Activity: Each of the lines below must be restated exactly.

[Collected data entries]
== Segment start ==

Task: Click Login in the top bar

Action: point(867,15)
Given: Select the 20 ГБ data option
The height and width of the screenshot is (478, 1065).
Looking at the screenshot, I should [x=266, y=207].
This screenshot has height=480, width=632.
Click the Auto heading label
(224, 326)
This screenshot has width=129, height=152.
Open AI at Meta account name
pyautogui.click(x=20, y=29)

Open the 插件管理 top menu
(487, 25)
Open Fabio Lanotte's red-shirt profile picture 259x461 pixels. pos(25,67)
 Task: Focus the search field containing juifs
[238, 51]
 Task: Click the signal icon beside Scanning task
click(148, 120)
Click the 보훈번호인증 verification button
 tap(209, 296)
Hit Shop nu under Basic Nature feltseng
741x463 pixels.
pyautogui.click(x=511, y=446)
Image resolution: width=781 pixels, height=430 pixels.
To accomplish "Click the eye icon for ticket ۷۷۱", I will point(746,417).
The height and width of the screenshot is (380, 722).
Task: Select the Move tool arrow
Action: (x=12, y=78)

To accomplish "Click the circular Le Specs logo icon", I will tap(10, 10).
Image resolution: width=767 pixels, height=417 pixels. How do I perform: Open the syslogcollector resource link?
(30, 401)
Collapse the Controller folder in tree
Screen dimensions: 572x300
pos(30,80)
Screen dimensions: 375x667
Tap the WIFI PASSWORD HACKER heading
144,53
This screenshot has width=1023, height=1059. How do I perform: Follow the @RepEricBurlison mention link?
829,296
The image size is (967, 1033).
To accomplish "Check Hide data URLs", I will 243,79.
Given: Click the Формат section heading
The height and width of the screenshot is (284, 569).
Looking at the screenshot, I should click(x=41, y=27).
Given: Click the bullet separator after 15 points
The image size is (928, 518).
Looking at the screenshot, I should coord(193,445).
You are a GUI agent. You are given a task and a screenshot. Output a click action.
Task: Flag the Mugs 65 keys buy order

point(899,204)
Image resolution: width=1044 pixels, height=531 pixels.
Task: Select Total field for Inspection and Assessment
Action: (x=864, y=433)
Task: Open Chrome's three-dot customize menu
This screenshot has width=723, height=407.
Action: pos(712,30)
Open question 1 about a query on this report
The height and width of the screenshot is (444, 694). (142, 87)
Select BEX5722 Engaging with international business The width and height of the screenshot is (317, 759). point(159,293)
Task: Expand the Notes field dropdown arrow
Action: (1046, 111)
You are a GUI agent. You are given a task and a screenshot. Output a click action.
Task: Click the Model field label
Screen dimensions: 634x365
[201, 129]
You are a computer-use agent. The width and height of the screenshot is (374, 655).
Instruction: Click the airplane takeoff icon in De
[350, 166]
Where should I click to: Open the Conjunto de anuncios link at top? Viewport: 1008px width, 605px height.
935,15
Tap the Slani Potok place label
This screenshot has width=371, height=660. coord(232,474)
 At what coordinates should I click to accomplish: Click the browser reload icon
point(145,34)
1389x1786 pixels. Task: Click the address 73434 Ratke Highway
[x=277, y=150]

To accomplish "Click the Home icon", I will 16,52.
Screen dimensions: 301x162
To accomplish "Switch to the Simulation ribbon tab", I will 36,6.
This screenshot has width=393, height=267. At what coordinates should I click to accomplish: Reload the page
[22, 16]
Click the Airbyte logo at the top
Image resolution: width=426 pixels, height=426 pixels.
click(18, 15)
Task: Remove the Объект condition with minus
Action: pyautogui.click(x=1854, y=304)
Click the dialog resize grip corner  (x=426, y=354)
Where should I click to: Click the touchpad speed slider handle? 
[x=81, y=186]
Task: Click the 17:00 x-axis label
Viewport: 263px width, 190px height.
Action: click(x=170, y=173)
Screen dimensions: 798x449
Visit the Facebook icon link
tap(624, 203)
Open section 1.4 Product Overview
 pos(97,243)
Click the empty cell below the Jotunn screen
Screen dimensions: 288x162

== Segment end ==

Output for this task:
Task: Click Login in the top bar

Action: point(867,15)
Given: Select the 20 ГБ data option
The height and width of the screenshot is (478, 1065).
Looking at the screenshot, I should [x=266, y=207].
This screenshot has height=480, width=632.
Click the Auto heading label
(224, 326)
This screenshot has width=129, height=152.
Open AI at Meta account name
pyautogui.click(x=20, y=29)

Open the 插件管理 top menu
(487, 25)
Open Fabio Lanotte's red-shirt profile picture 259x461 pixels. pos(25,67)
 Task: Focus the search field containing juifs
[238, 51]
 Task: Click the signal icon beside Scanning task
click(148, 120)
Click the 보훈번호인증 verification button
 tap(209, 296)
Hit Shop nu under Basic Nature feltseng
741x463 pixels.
pyautogui.click(x=511, y=446)
Image resolution: width=781 pixels, height=430 pixels.
To accomplish "Click the eye icon for ticket ۷۷۱", I will point(746,417).
The height and width of the screenshot is (380, 722).
Task: Select the Move tool arrow
Action: (x=12, y=78)

To accomplish "Click the circular Le Specs logo icon", I will tap(10, 10).
Image resolution: width=767 pixels, height=417 pixels. How do I perform: Open the syslogcollector resource link?
(30, 401)
Collapse the Controller folder in tree
Screen dimensions: 572x300
pos(30,80)
Screen dimensions: 375x667
Tap the WIFI PASSWORD HACKER heading
144,53
This screenshot has width=1023, height=1059. How do I perform: Follow the @RepEricBurlison mention link?
829,296
The image size is (967, 1033).
To accomplish "Check Hide data URLs", I will 243,79.
Given: Click the Формат section heading
The height and width of the screenshot is (284, 569).
Looking at the screenshot, I should click(x=41, y=27).
Given: Click the bullet separator after 15 points
The image size is (928, 518).
Looking at the screenshot, I should coord(193,445).
You are a GUI agent. You are given a task and a screenshot. Output a click action.
Task: Flag the Mugs 65 keys buy order

point(899,204)
Image resolution: width=1044 pixels, height=531 pixels.
Task: Select Total field for Inspection and Assessment
Action: (x=864, y=433)
Task: Open Chrome's three-dot customize menu
This screenshot has width=723, height=407.
Action: pos(712,30)
Open question 1 about a query on this report
The height and width of the screenshot is (444, 694). (142, 87)
Select BEX5722 Engaging with international business The width and height of the screenshot is (317, 759). point(159,293)
Task: Expand the Notes field dropdown arrow
Action: (1046, 111)
You are a GUI agent. You are given a task and a screenshot. Output a click action.
Task: Click the Model field label
Screen dimensions: 634x365
[201, 129]
You are a computer-use agent. The width and height of the screenshot is (374, 655).
Instruction: Click the airplane takeoff icon in De
[350, 166]
Where should I click to: Open the Conjunto de anuncios link at top? Viewport: 1008px width, 605px height.
935,15
Tap the Slani Potok place label
This screenshot has width=371, height=660. coord(232,474)
 At what coordinates should I click to accomplish: Click the browser reload icon
point(145,34)
1389x1786 pixels. Task: Click the address 73434 Ratke Highway
[x=277, y=150]

To accomplish "Click the Home icon", I will 16,52.
Screen dimensions: 301x162
To accomplish "Switch to the Simulation ribbon tab", I will 36,6.
This screenshot has width=393, height=267. At what coordinates should I click to accomplish: Reload the page
[22, 16]
Click the Airbyte logo at the top
Image resolution: width=426 pixels, height=426 pixels.
click(18, 15)
Task: Remove the Объект condition with minus
Action: pyautogui.click(x=1854, y=304)
Click the dialog resize grip corner  (x=426, y=354)
Where should I click to: Click the touchpad speed slider handle? 
[x=81, y=186]
Task: Click the 17:00 x-axis label
Viewport: 263px width, 190px height.
Action: click(x=170, y=173)
Screen dimensions: 798x449
Visit the Facebook icon link
tap(624, 203)
Open section 1.4 Product Overview
 pos(97,243)
Click the empty cell below the Jotunn screen
Screen dimensions: 288x162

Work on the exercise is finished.